Female snowshoe hares can become pregnant anytime after the 35th day of gestation. The second litter can therefore be conceived before the first litter is born (snowshoe hares have twin uteri). Pregnancy rates ranged from 78 to 100% for females during the period of first litter production, 82 to 100% for second litters, and for the periods of third and fourth litters pregnancy rates vary with population cycle. In Newfoundland the average number of litters per female per year ranged from 2.9 to 3.5, and in Alberta the range was from 2.7 to 3.3. The number of litters
per year varies with phase of population cycle (see below). In Alberta the average number of litters per year was almost 3 just after a population peak and 4 just after the population low. Females normally first breed as 1-year-olds. Juvenile breeding is rare and has only been observed in females from the first litter of the year and only in years immediately following a low point in the population cycle.
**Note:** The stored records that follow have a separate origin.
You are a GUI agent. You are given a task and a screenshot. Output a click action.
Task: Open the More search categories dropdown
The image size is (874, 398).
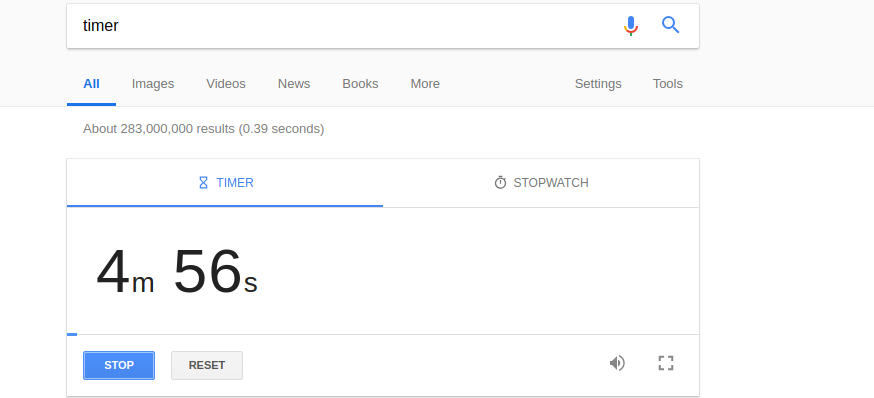[x=425, y=84]
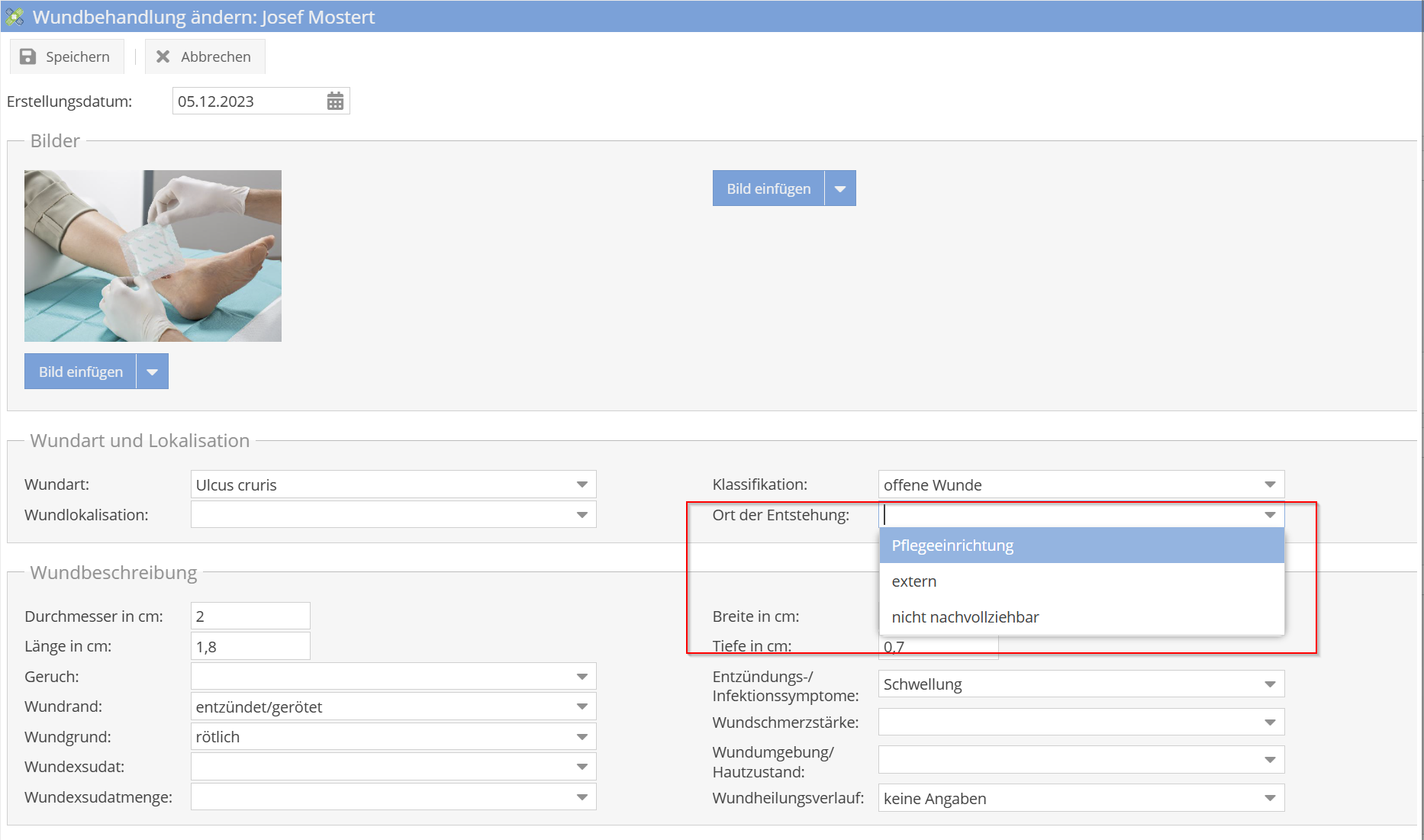Click the Speichern save icon button
Image resolution: width=1424 pixels, height=840 pixels.
[x=28, y=56]
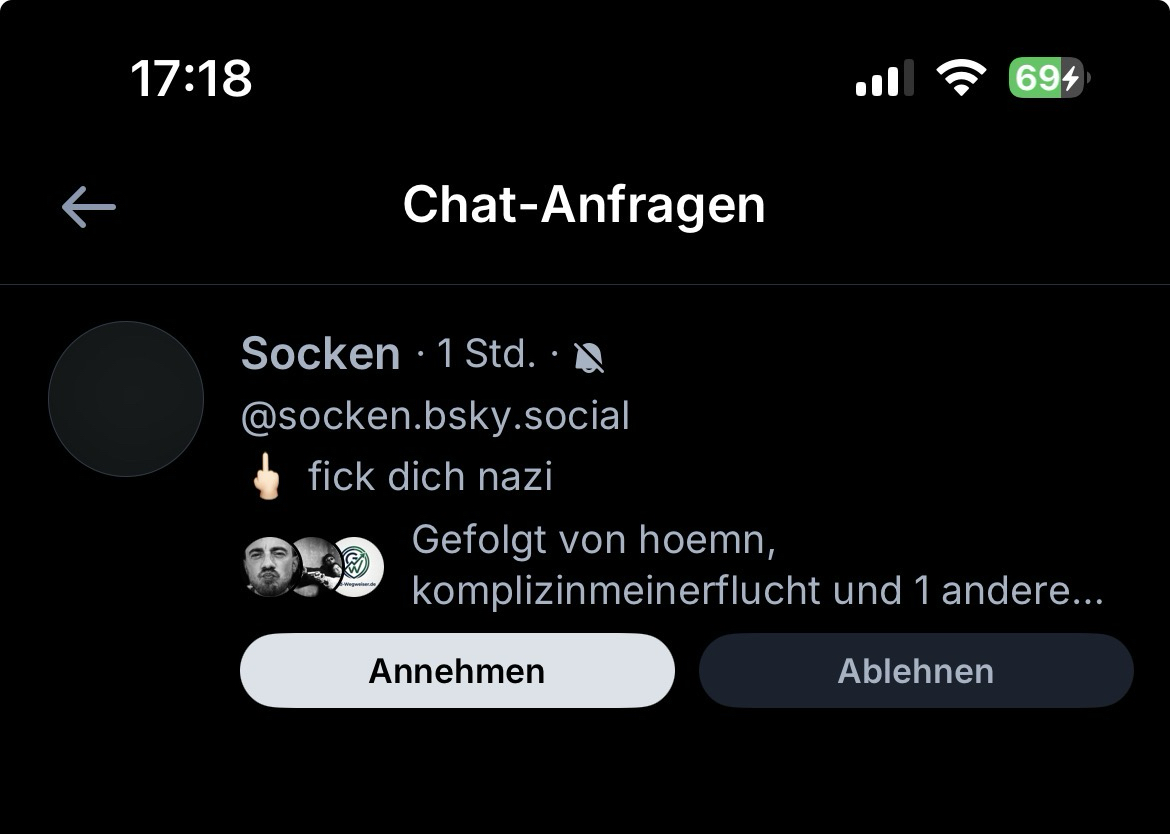Tap the "1 Std." timestamp

(487, 354)
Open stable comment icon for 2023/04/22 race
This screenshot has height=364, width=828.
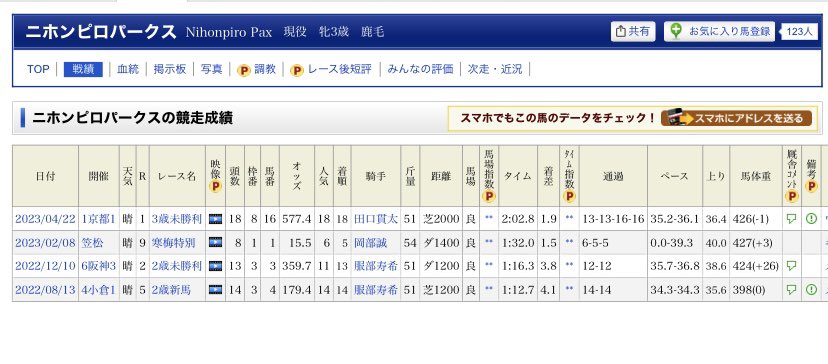[791, 219]
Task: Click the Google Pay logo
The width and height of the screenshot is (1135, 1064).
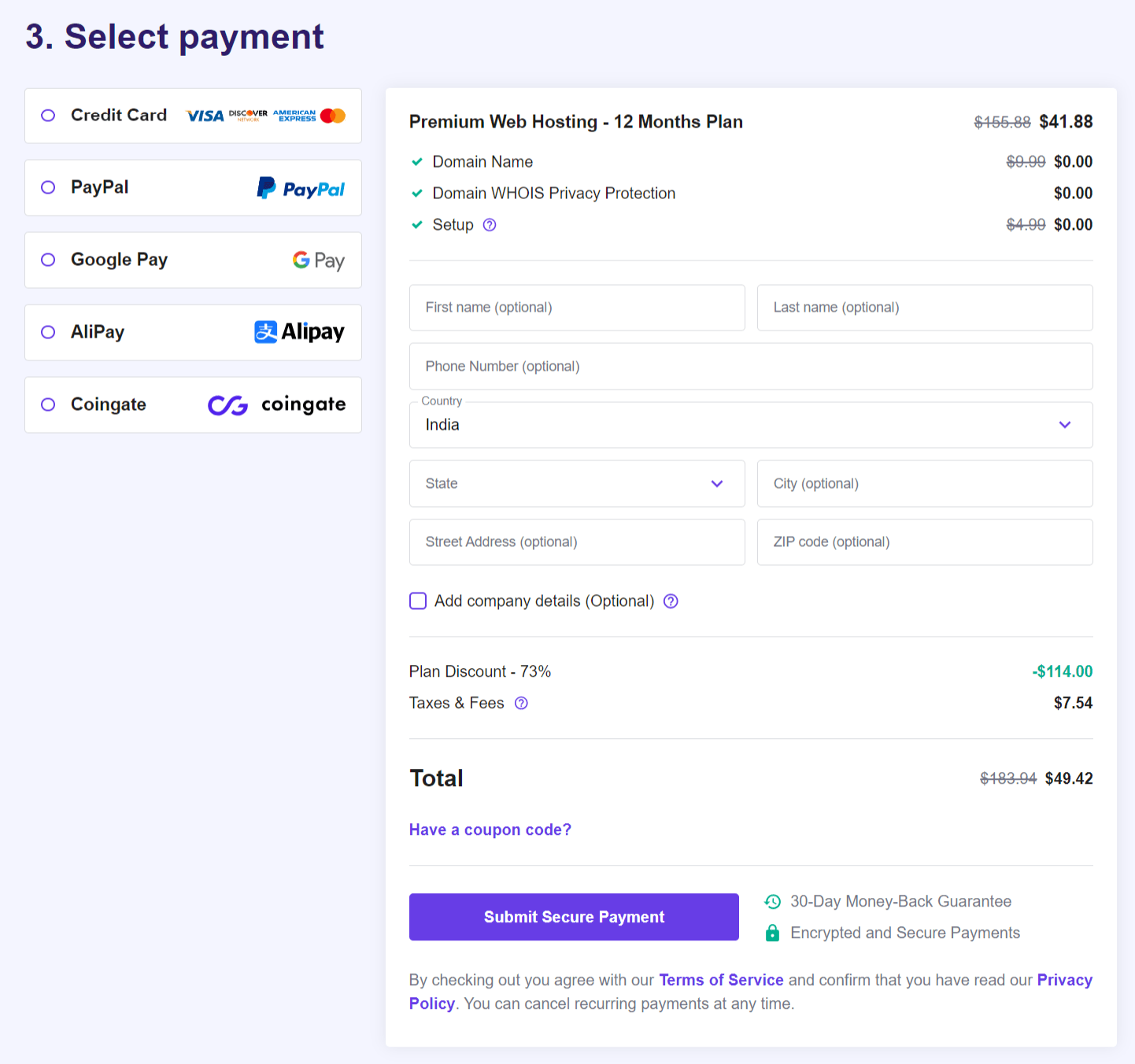Action: pyautogui.click(x=318, y=260)
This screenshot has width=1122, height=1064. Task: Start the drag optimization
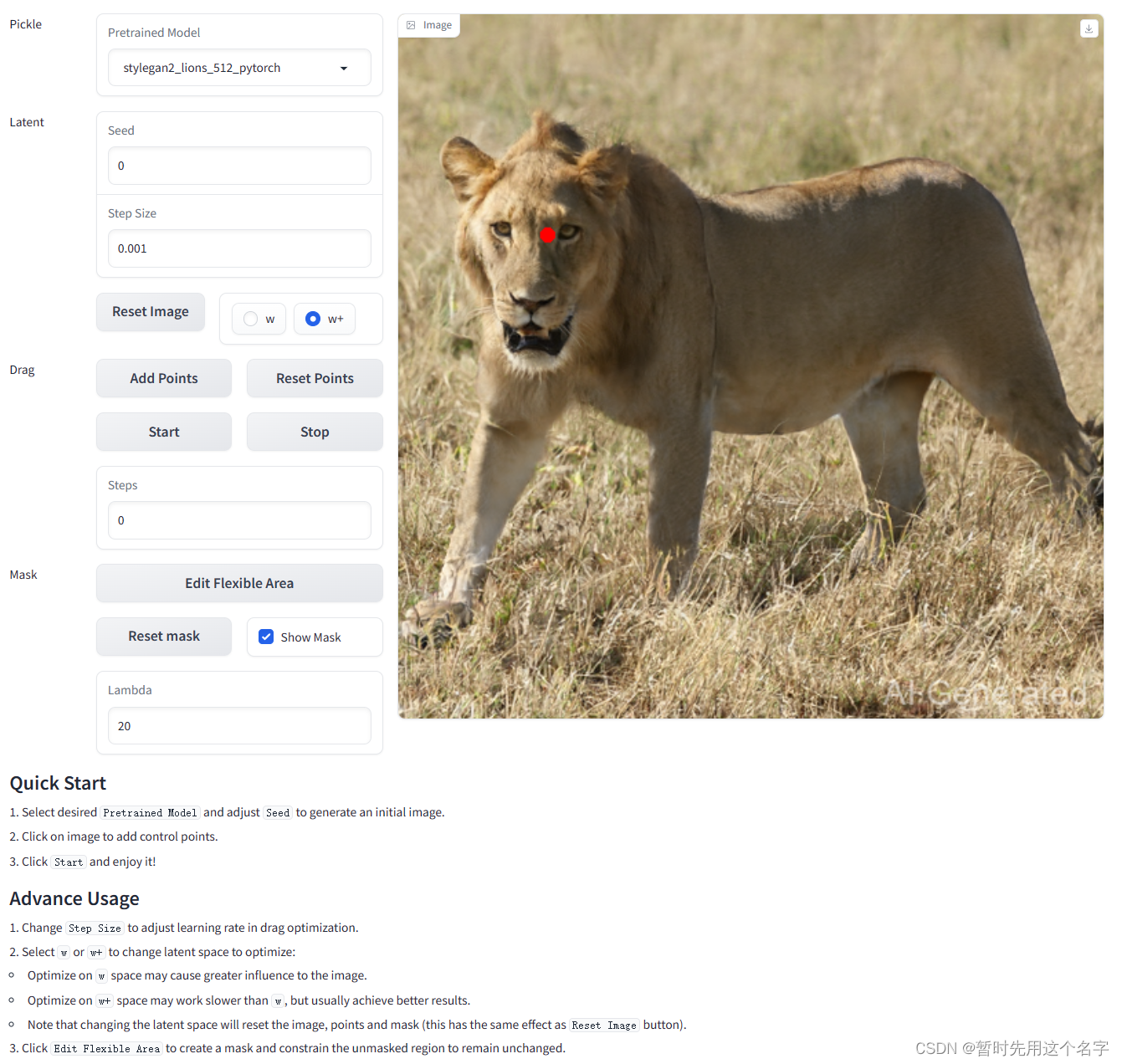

In Yukon Territory 30-day survival of radio-tagged leverets was 46%, 15%, and 43% for the first, second, and
third litter of the year, respectively. There were no differences in mortality in plots with food added. The main proximate cause of mortality was predation by small mammals including red squirrels (Tamiasciurus hudsonicus) and arctic ground squirrels (Spermophilus parryii). Littermates tended to live or die together more often than by chance. Individual survival was negatively related to litter size and positively related to body size at birth. Litter size is negatively correlated with body size at birth.
Northern populations of snowshoe hares undergo cycles that range from 7 to 17 years between population peaks. The
average time between peaks is approximately 10 years. The period of abundance usually lasts for 2 to 5 years followed by a population decline to lower numbers or local scarcity. Areas of great abundance tend to be scattered. Populations do not peak simultaneously in all areas, although there is a great deal of synchronicity in northern latitudes. From 1931 to 1948 the cycle was synchronized within 1 or 2 years over most of Canada and Alaska, despite differences in predators and food supplies. In central Alberta, low snowshoe hare density occurred in 1965 with 42 to 74 snowshoe hares per 100 acres (40 ha). The population peak occurred in November 1970 with 2,830 to 5,660 snowshoe hares per 100 acres (40 ha). In the southern parts of its range snowshoe hare populations do not fluctuate radically.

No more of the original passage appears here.